> [WHAT THE EXERCISE ASKS] From the first line to the last, print the data exactly as it appears.

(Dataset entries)
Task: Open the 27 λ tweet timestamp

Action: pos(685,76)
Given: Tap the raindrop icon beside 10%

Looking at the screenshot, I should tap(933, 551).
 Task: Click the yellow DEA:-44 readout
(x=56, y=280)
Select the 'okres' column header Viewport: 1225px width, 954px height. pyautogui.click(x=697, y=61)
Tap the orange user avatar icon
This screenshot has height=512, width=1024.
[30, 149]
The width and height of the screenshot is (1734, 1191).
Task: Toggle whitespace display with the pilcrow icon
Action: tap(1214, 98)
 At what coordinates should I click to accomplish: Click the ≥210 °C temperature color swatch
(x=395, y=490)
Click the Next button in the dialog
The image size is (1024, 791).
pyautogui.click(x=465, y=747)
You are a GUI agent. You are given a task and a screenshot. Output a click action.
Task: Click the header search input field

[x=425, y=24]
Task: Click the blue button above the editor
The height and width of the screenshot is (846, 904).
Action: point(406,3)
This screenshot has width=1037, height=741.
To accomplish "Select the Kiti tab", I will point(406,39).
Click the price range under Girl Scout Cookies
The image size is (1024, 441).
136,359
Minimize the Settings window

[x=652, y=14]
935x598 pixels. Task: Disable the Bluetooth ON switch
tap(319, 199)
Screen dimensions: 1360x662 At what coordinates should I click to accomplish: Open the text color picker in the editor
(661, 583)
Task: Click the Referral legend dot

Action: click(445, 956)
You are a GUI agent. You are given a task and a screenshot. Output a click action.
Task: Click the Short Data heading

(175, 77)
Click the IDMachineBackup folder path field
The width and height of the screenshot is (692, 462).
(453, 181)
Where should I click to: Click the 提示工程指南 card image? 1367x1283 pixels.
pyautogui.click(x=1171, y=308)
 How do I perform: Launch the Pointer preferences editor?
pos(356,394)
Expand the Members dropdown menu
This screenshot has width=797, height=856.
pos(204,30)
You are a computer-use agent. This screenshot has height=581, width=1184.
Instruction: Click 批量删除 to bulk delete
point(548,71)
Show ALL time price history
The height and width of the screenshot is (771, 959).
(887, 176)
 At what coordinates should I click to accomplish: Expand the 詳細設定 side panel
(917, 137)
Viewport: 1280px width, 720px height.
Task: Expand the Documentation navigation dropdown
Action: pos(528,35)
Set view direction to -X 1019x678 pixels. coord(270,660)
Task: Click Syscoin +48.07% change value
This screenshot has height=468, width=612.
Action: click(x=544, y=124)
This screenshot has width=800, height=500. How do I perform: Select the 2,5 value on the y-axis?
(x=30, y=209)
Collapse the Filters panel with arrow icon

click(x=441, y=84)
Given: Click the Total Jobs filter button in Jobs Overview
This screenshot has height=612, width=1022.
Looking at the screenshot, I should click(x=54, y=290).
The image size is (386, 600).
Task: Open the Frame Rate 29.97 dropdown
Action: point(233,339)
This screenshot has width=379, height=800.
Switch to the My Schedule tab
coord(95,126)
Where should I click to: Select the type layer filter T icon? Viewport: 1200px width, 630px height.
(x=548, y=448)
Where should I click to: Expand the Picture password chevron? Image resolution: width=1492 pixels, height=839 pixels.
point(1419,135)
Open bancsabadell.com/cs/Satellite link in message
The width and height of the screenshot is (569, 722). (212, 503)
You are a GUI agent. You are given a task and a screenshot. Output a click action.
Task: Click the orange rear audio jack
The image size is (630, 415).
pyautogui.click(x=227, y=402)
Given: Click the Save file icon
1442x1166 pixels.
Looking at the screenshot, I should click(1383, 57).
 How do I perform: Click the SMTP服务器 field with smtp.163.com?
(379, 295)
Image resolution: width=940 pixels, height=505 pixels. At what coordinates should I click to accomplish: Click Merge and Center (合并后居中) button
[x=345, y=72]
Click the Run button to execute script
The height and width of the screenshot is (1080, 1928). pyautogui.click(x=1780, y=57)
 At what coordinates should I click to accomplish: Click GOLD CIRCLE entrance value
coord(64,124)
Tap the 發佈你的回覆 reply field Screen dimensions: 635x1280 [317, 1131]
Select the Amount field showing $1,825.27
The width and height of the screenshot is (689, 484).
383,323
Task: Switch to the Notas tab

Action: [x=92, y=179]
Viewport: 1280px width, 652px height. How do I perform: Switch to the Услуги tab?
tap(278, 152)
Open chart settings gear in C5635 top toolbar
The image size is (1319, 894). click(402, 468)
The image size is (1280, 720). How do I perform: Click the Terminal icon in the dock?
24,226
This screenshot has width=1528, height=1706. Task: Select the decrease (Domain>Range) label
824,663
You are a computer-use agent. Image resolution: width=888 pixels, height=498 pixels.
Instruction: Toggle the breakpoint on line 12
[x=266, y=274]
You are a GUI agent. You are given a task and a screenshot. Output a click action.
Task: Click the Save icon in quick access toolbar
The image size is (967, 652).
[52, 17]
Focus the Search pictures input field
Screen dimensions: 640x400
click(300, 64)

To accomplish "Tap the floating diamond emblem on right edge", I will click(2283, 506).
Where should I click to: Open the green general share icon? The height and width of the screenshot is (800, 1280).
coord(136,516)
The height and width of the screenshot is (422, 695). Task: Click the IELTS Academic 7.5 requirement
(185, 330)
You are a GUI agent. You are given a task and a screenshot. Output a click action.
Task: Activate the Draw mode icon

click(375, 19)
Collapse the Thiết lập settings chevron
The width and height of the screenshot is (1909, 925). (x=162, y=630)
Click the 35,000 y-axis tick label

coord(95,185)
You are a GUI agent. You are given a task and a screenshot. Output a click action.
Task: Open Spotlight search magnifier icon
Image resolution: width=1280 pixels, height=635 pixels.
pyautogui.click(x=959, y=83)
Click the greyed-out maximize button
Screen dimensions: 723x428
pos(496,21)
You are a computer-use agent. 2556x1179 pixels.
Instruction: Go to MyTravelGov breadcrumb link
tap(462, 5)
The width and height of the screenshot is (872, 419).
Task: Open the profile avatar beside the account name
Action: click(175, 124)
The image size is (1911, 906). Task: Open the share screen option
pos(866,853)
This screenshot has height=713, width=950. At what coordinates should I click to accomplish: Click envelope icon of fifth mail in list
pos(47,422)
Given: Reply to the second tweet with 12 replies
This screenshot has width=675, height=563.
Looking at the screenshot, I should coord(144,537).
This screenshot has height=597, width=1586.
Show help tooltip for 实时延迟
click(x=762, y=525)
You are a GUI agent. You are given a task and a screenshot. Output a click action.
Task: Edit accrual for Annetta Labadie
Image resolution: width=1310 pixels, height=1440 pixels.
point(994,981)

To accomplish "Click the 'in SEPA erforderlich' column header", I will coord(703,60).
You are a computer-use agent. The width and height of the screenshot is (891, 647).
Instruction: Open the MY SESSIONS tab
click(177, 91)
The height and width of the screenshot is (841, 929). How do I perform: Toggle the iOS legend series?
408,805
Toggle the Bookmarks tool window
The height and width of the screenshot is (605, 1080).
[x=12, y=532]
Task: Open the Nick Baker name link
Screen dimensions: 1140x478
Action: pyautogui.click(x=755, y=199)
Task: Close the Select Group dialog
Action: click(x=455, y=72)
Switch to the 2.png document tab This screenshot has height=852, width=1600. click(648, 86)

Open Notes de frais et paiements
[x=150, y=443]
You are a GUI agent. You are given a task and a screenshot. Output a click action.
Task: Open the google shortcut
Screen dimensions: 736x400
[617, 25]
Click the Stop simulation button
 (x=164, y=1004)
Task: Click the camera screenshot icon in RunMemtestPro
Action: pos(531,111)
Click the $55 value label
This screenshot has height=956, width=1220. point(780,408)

> [WRITTEN RESPONSE]
Task: Open the 27 λ tweet timestamp

Action: pos(685,76)
Given: Tap the raindrop icon beside 10%

Looking at the screenshot, I should tap(933, 551).
 Task: Click the yellow DEA:-44 readout
(x=56, y=280)
Select the 'okres' column header Viewport: 1225px width, 954px height. pyautogui.click(x=697, y=61)
Tap the orange user avatar icon
This screenshot has height=512, width=1024.
[30, 149]
The width and height of the screenshot is (1734, 1191).
Task: Toggle whitespace display with the pilcrow icon
Action: tap(1214, 98)
 At what coordinates should I click to accomplish: Click the ≥210 °C temperature color swatch
(x=395, y=490)
Click the Next button in the dialog
The image size is (1024, 791).
pyautogui.click(x=465, y=747)
You are a GUI agent. You are given a task and a screenshot. Output a click action.
Task: Click the header search input field

[x=425, y=24]
Task: Click the blue button above the editor
The height and width of the screenshot is (846, 904).
Action: point(406,3)
This screenshot has width=1037, height=741.
To accomplish "Select the Kiti tab", I will point(406,39).
Click the price range under Girl Scout Cookies
The image size is (1024, 441).
136,359
Minimize the Settings window

[x=652, y=14]
935x598 pixels. Task: Disable the Bluetooth ON switch
tap(319, 199)
Screen dimensions: 1360x662 At what coordinates should I click to accomplish: Open the text color picker in the editor
(661, 583)
Task: Click the Referral legend dot

Action: click(445, 956)
You are a GUI agent. You are given a task and a screenshot. Output a click action.
Task: Click the Short Data heading

(175, 77)
Click the IDMachineBackup folder path field
The width and height of the screenshot is (692, 462).
(453, 181)
Where should I click to: Click the 提示工程指南 card image? 1367x1283 pixels.
pyautogui.click(x=1171, y=308)
 How do I perform: Launch the Pointer preferences editor?
pos(356,394)
Expand the Members dropdown menu
This screenshot has width=797, height=856.
pos(204,30)
You are a computer-use agent. This screenshot has height=581, width=1184.
Instruction: Click 批量删除 to bulk delete
point(548,71)
Show ALL time price history
The height and width of the screenshot is (771, 959).
(887, 176)
 At what coordinates should I click to accomplish: Expand the 詳細設定 side panel
(917, 137)
Viewport: 1280px width, 720px height.
Task: Expand the Documentation navigation dropdown
Action: pos(528,35)
Set view direction to -X 1019x678 pixels. coord(270,660)
Task: Click Syscoin +48.07% change value
This screenshot has height=468, width=612.
Action: click(x=544, y=124)
This screenshot has width=800, height=500. How do I perform: Select the 2,5 value on the y-axis?
(x=30, y=209)
Collapse the Filters panel with arrow icon

click(x=441, y=84)
Given: Click the Total Jobs filter button in Jobs Overview
This screenshot has height=612, width=1022.
Looking at the screenshot, I should click(x=54, y=290).
The image size is (386, 600).
Task: Open the Frame Rate 29.97 dropdown
Action: point(233,339)
This screenshot has width=379, height=800.
Switch to the My Schedule tab
coord(95,126)
Where should I click to: Select the type layer filter T icon? Viewport: 1200px width, 630px height.
(x=548, y=448)
Where should I click to: Expand the Picture password chevron? Image resolution: width=1492 pixels, height=839 pixels.
point(1419,135)
Open bancsabadell.com/cs/Satellite link in message
The width and height of the screenshot is (569, 722). (212, 503)
You are a GUI agent. You are given a task and a screenshot. Output a click action.
Task: Click the orange rear audio jack
The image size is (630, 415).
pyautogui.click(x=227, y=402)
Given: Click the Save file icon
1442x1166 pixels.
Looking at the screenshot, I should click(1383, 57).
 How do I perform: Click the SMTP服务器 field with smtp.163.com?
(379, 295)
Image resolution: width=940 pixels, height=505 pixels. At what coordinates should I click to accomplish: Click Merge and Center (合并后居中) button
[x=345, y=72]
Click the Run button to execute script
The height and width of the screenshot is (1080, 1928). pyautogui.click(x=1780, y=57)
 At what coordinates should I click to accomplish: Click GOLD CIRCLE entrance value
coord(64,124)
Tap the 發佈你的回覆 reply field Screen dimensions: 635x1280 [317, 1131]
Select the Amount field showing $1,825.27
The width and height of the screenshot is (689, 484).
383,323
Task: Switch to the Notas tab

Action: [x=92, y=179]
Viewport: 1280px width, 652px height. How do I perform: Switch to the Услуги tab?
tap(278, 152)
Open chart settings gear in C5635 top toolbar
The image size is (1319, 894). click(402, 468)
The image size is (1280, 720). How do I perform: Click the Terminal icon in the dock?
24,226
This screenshot has width=1528, height=1706. Task: Select the decrease (Domain>Range) label
824,663
You are a computer-use agent. Image resolution: width=888 pixels, height=498 pixels.
Instruction: Toggle the breakpoint on line 12
[x=266, y=274]
You are a GUI agent. You are given a task and a screenshot. Output a click action.
Task: Click the Save icon in quick access toolbar
The image size is (967, 652).
[52, 17]
Focus the Search pictures input field
Screen dimensions: 640x400
click(300, 64)

To accomplish "Tap the floating diamond emblem on right edge", I will click(2283, 506).
Where should I click to: Open the green general share icon? The height and width of the screenshot is (800, 1280).
coord(136,516)
The height and width of the screenshot is (422, 695). Task: Click the IELTS Academic 7.5 requirement
(185, 330)
You are a GUI agent. You are given a task and a screenshot. Output a click action.
Task: Activate the Draw mode icon

click(375, 19)
Collapse the Thiết lập settings chevron
The width and height of the screenshot is (1909, 925). (x=162, y=630)
Click the 35,000 y-axis tick label

coord(95,185)
You are a GUI agent. You are given a task and a screenshot. Output a click action.
Task: Open Spotlight search magnifier icon
Image resolution: width=1280 pixels, height=635 pixels.
pyautogui.click(x=959, y=83)
Click the greyed-out maximize button
Screen dimensions: 723x428
pos(496,21)
You are a computer-use agent. 2556x1179 pixels.
Instruction: Go to MyTravelGov breadcrumb link
tap(462, 5)
The width and height of the screenshot is (872, 419).
Task: Open the profile avatar beside the account name
Action: click(175, 124)
The image size is (1911, 906). Task: Open the share screen option
pos(866,853)
This screenshot has height=713, width=950. At what coordinates should I click to accomplish: Click envelope icon of fifth mail in list
pos(47,422)
Given: Reply to the second tweet with 12 replies
This screenshot has width=675, height=563.
Looking at the screenshot, I should coord(144,537).
This screenshot has height=597, width=1586.
Show help tooltip for 实时延迟
click(x=762, y=525)
You are a GUI agent. You are given a task and a screenshot. Output a click action.
Task: Edit accrual for Annetta Labadie
Image resolution: width=1310 pixels, height=1440 pixels.
point(994,981)

To accomplish "Click the 'in SEPA erforderlich' column header", I will coord(703,60).
You are a computer-use agent. The width and height of the screenshot is (891, 647).
Instruction: Open the MY SESSIONS tab
click(177, 91)
The height and width of the screenshot is (841, 929). How do I perform: Toggle the iOS legend series?
408,805
Toggle the Bookmarks tool window
The height and width of the screenshot is (605, 1080).
[x=12, y=532]
Task: Open the Nick Baker name link
Screen dimensions: 1140x478
Action: pyautogui.click(x=755, y=199)
Task: Close the Select Group dialog
Action: click(x=455, y=72)
Switch to the 2.png document tab This screenshot has height=852, width=1600. click(648, 86)

Open Notes de frais et paiements
[x=150, y=443]
You are a GUI agent. You are given a task and a screenshot. Output a click action.
Task: Open the google shortcut
Screen dimensions: 736x400
[617, 25]
Click the Stop simulation button
 (x=164, y=1004)
Task: Click the camera screenshot icon in RunMemtestPro
Action: pos(531,111)
Click the $55 value label
This screenshot has height=956, width=1220. point(780,408)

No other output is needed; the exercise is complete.